Logically, the firmware revision of 1314, just before a known BCM firmware of 1315 makes it unlikely to be anything but the same hardware.
I am guessing that 1314fr is France firmware (different WiFi channels open) and 1315 is US.

Thanks for this. At only a few bucks that card may be worth taking a gamble on after all.
 
The card is not suitable.

You need the correct firmwares that I noted in the post you linked. The card will technically work, but you will need Ralink drives to make it work and it won't be anything like using Airport natively.

Every time you would want to use the card you need to use the software to tell it to connect.


im not sure where you are thinking the card @CooperBox card needs the Ralink drivers? it is is a Broadcom based card which actually does have an OS X compatible Device ID as noted by @weckart , you can see the 4320 listed in the AirPort kext in tiger in the screen shot bellow, also saying a Broadcom card needs Ralink drivers is like saying "That ATI card needs nvidia drivers" doesn't make much sense does it? :confused: on top of all of that generally the cards firmware does not matter too much when it comes to OS X compatibility the main thing to worry about is the cards Device ID

upload_2018-5-8_20-42-48.png


@CooperBox with this info in mind id be fairly confident that that the card you posted about (F5D7010fr) would work fine with your TiBook in OS X :)
 
im not sure where you are thinking the card @CooperBox card needs the Ralink drivers?
I'm thinking that the only two firmwares I saw when I first searched for this so many years ago that were compatible were the two listed in that thread.

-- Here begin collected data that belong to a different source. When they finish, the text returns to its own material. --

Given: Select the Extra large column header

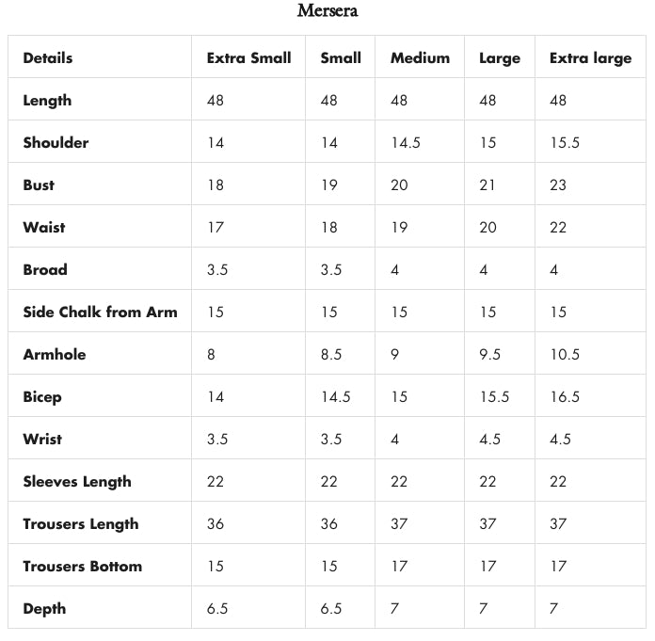Looking at the screenshot, I should pyautogui.click(x=590, y=58).
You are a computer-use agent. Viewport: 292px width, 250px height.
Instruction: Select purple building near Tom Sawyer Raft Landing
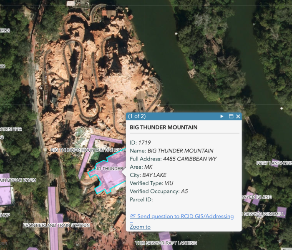(x=166, y=237)
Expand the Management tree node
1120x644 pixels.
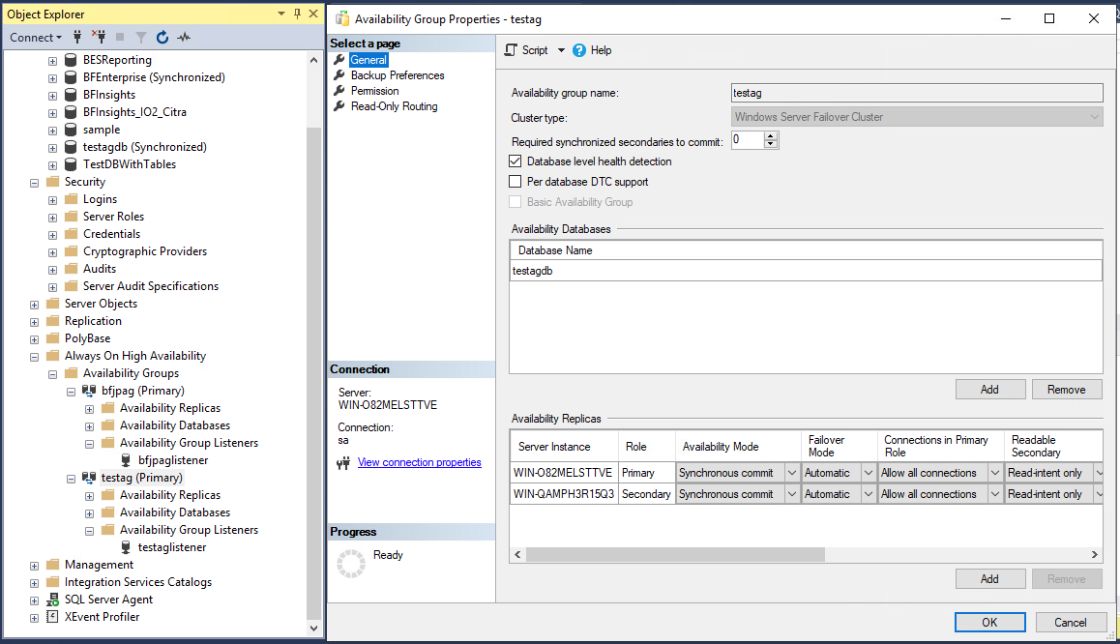tap(35, 565)
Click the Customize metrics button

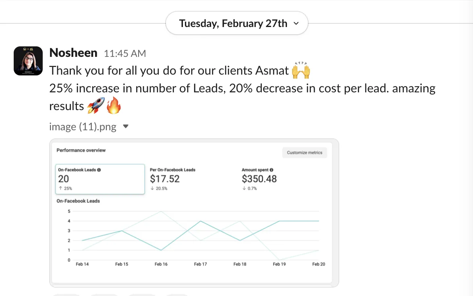304,152
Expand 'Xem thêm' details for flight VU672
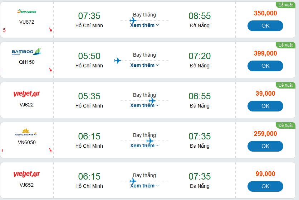 144,25
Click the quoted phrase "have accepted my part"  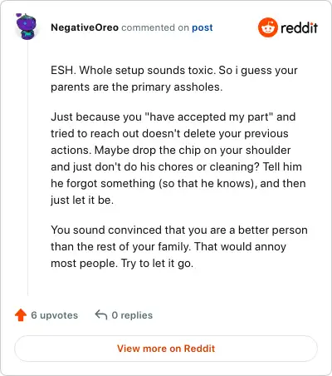click(209, 116)
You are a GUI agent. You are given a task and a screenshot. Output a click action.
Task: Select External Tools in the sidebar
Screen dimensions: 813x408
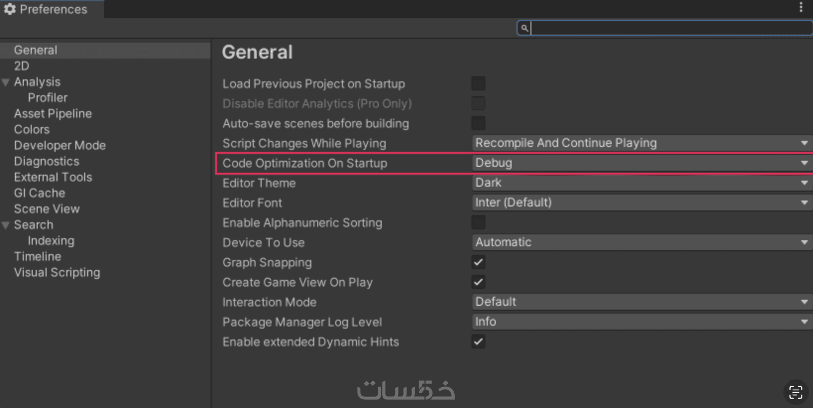[53, 177]
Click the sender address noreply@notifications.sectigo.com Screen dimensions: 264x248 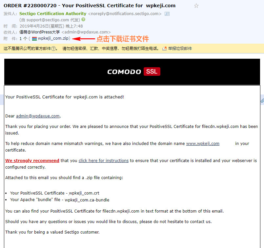[x=125, y=14]
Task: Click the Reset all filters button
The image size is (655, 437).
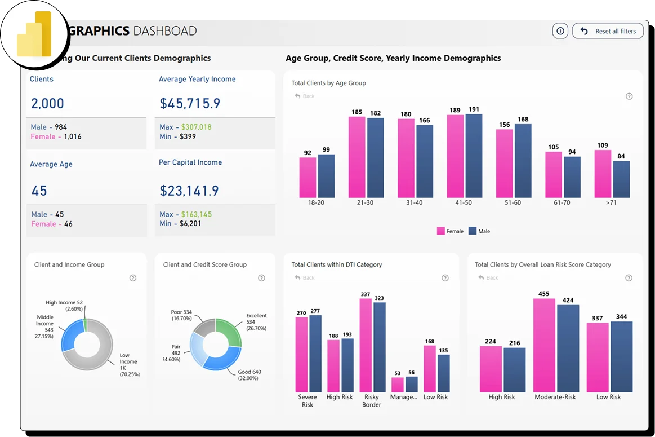Action: pyautogui.click(x=608, y=31)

Everything I looked up at the time said other than those two firmwares you would have to use a third party app to connect.

While I extrapolated and named Ralink, it doesn't really matter. It could have been any third party app and drivers. But Ralink was the stuff I tried the last time I tried a USB WiFi stick and it's consistantly mentioned here when it comes to WiFi devices that are not native to Mac.

If all this is in error, then I blame the articles I read so many years back.